◆ WHAT YOU SHOULD DO
Each line starting at the one that contains "نام و نام خانوادگی (376, 2226)" and ending at the one that contains "Astronomie (127, 10)" must be returned exactly, and the rest of the listing is left out.

○ ○ ○ ○ ○ ○ ○

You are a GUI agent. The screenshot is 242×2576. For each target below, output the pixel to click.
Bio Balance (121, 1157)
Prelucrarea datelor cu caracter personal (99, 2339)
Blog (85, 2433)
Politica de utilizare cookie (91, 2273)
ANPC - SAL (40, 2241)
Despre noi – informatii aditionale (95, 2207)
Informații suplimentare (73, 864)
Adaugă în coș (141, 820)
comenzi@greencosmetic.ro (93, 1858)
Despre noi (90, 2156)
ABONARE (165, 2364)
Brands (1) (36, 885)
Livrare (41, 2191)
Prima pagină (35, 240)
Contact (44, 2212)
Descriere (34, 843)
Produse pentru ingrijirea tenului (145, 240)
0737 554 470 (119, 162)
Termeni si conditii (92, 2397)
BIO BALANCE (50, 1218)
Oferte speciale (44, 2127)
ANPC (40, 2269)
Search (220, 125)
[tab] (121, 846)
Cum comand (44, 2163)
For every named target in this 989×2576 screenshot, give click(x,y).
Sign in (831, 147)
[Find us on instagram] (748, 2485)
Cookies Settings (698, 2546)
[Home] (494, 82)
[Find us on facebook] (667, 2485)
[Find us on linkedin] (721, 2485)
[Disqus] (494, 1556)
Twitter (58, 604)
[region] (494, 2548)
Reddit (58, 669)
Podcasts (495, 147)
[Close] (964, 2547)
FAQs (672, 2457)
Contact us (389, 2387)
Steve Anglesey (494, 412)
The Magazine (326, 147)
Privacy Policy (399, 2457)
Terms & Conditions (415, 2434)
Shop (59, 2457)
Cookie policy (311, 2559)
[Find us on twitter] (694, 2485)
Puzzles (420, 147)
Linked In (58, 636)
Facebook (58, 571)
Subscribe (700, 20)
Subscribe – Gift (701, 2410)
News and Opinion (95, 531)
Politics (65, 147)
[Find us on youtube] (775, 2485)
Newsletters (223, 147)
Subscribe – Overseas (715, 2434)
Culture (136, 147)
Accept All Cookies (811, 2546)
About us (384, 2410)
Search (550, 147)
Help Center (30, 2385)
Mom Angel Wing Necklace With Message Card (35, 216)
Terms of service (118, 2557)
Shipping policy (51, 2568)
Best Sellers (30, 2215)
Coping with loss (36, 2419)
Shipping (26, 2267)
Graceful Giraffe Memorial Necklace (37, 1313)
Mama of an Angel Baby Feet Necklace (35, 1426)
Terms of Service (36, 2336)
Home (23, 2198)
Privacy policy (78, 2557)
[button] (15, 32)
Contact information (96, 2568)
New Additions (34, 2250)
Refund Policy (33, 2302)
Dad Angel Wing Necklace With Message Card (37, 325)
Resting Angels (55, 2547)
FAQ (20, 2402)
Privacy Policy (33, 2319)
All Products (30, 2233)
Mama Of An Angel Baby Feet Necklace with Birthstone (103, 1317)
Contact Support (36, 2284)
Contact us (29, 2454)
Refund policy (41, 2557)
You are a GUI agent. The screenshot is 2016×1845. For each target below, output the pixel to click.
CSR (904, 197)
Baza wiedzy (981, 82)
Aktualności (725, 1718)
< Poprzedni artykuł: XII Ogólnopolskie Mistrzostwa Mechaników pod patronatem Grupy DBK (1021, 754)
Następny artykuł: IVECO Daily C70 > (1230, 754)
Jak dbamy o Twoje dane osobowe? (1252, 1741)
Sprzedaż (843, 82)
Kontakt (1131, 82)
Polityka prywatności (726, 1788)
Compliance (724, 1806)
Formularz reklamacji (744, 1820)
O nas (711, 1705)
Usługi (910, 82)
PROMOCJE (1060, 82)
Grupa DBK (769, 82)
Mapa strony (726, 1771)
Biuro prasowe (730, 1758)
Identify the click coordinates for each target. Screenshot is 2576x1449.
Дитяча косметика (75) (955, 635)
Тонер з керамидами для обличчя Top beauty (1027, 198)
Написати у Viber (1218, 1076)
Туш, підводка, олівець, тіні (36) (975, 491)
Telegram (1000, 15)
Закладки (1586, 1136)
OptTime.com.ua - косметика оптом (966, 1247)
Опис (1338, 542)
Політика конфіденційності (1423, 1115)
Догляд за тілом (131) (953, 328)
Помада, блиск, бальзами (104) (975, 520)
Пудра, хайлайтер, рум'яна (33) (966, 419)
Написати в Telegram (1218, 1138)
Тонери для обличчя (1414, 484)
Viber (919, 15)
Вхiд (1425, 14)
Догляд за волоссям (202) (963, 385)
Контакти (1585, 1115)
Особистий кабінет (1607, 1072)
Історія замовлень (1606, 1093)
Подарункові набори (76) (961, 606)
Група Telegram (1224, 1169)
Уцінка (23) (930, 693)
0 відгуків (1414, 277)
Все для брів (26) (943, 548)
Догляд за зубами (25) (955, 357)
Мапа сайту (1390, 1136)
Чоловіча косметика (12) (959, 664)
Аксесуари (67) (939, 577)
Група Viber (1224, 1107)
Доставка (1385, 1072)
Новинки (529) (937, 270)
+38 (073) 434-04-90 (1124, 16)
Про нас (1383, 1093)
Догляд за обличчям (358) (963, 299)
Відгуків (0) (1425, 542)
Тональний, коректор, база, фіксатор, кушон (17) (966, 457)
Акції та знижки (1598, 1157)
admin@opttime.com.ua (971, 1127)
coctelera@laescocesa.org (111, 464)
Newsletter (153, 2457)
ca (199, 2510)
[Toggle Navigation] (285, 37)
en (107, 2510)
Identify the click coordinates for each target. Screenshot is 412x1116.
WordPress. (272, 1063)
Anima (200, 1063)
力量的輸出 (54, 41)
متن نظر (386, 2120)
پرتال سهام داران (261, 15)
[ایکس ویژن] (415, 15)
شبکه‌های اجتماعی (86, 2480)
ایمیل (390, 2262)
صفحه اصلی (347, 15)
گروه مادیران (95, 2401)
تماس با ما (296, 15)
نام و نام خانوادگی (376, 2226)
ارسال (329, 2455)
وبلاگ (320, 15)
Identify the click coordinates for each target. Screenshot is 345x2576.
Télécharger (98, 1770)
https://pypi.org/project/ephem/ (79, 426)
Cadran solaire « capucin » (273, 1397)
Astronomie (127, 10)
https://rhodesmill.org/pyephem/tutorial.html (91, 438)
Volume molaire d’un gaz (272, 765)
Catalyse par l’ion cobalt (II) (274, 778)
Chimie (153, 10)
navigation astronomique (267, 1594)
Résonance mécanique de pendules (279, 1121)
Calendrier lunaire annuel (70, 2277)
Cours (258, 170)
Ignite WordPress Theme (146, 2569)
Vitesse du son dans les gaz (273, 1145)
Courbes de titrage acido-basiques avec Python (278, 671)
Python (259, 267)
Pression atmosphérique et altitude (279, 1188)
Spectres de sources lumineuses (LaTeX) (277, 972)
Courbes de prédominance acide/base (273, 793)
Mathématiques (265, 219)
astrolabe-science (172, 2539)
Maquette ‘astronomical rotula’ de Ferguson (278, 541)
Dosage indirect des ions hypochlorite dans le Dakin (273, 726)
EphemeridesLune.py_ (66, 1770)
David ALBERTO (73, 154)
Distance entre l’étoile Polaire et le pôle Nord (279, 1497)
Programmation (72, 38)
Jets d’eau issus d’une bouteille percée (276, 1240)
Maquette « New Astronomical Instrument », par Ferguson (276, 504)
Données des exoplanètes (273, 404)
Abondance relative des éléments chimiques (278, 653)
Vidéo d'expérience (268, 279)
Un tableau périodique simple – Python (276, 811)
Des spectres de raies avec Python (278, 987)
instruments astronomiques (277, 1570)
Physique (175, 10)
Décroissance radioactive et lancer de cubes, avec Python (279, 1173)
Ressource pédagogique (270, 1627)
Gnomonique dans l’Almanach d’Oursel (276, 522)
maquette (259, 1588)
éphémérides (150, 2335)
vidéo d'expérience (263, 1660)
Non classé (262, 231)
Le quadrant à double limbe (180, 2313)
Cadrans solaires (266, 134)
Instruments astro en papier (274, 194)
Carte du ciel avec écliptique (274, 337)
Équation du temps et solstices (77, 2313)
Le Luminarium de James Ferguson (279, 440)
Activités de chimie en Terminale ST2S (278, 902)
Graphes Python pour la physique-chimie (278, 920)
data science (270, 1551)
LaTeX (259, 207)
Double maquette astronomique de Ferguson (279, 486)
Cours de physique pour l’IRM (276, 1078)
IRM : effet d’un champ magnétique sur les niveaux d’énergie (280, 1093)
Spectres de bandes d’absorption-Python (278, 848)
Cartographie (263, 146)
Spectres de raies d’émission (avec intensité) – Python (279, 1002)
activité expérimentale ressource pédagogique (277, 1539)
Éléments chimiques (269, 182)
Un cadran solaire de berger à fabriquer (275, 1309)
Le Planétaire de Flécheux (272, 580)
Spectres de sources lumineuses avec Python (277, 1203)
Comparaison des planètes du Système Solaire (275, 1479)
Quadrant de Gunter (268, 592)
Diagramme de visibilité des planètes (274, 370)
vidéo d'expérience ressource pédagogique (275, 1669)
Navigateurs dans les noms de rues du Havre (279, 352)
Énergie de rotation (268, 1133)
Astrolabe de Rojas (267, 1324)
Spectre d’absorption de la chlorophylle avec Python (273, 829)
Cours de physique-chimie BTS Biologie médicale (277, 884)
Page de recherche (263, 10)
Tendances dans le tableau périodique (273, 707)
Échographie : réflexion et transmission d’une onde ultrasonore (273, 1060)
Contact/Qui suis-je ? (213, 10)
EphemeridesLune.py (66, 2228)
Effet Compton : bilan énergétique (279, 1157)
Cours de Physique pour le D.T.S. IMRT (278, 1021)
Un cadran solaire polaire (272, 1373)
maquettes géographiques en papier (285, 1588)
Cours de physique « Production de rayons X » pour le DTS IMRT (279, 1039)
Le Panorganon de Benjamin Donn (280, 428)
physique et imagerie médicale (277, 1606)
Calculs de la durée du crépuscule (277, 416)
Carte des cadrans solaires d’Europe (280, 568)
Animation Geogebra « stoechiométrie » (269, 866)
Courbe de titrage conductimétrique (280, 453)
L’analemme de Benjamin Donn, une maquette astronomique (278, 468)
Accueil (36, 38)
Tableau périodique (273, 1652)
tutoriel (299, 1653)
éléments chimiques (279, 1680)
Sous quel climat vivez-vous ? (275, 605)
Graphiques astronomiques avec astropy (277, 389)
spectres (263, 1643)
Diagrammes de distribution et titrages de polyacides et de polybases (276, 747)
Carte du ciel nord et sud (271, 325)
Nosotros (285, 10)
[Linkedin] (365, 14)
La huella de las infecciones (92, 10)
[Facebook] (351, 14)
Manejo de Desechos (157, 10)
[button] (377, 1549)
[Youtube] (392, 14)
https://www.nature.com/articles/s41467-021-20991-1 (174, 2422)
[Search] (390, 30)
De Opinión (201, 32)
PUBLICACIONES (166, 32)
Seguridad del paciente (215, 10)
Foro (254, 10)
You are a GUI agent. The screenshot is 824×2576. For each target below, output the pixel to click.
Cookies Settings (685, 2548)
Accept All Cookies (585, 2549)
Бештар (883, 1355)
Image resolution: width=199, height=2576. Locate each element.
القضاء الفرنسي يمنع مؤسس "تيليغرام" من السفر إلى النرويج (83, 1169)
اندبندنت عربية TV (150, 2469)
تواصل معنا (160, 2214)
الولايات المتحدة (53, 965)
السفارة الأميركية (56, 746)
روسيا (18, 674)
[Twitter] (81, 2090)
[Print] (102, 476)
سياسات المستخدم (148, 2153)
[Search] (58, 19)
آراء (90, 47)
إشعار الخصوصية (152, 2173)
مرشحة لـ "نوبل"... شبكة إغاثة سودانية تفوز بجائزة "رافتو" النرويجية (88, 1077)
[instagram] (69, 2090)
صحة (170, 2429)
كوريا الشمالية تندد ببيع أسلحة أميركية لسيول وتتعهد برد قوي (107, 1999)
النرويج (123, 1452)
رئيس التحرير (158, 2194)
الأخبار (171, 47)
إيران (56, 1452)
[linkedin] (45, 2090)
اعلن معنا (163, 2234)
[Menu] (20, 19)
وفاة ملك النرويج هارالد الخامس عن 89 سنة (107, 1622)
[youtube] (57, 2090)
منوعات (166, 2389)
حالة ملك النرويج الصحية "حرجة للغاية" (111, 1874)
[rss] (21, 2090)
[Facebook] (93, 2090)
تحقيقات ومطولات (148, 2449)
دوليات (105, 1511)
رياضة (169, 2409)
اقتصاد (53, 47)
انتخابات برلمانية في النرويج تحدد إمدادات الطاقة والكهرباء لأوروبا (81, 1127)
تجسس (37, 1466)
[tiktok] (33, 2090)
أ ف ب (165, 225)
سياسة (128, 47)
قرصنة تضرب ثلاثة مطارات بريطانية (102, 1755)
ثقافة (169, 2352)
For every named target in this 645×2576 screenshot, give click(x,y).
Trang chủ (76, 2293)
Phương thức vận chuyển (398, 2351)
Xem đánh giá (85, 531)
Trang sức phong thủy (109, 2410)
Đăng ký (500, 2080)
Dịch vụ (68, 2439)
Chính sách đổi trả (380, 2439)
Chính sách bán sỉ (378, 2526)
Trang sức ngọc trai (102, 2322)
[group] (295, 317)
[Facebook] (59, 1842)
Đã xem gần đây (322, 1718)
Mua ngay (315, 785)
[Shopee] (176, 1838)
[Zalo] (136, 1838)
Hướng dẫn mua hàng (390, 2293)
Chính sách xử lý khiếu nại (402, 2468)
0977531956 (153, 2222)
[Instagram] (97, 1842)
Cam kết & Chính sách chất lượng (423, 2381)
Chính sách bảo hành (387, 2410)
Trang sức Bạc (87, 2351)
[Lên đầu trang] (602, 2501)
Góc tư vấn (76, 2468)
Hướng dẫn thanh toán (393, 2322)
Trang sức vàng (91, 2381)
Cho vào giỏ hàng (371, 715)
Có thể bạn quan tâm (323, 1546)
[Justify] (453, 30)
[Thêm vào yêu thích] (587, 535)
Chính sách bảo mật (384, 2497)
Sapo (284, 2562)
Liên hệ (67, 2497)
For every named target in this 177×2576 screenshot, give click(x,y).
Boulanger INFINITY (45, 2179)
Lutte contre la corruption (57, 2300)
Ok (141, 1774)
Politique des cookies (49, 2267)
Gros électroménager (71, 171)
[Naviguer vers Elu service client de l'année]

○ ○ ○ ○ ○ ○ ○

◆ EXPECTED ANSWER
نام و نام خانوادگی (376, 2226)
ارسال (329, 2455)
وبلاگ (320, 15)
Identify the click coordinates for each target. Screenshot is 345x2576.
Télécharger (98, 1770)
https://pypi.org/project/ephem/ (79, 426)
Cadran solaire « capucin » (273, 1397)
Astronomie (127, 10)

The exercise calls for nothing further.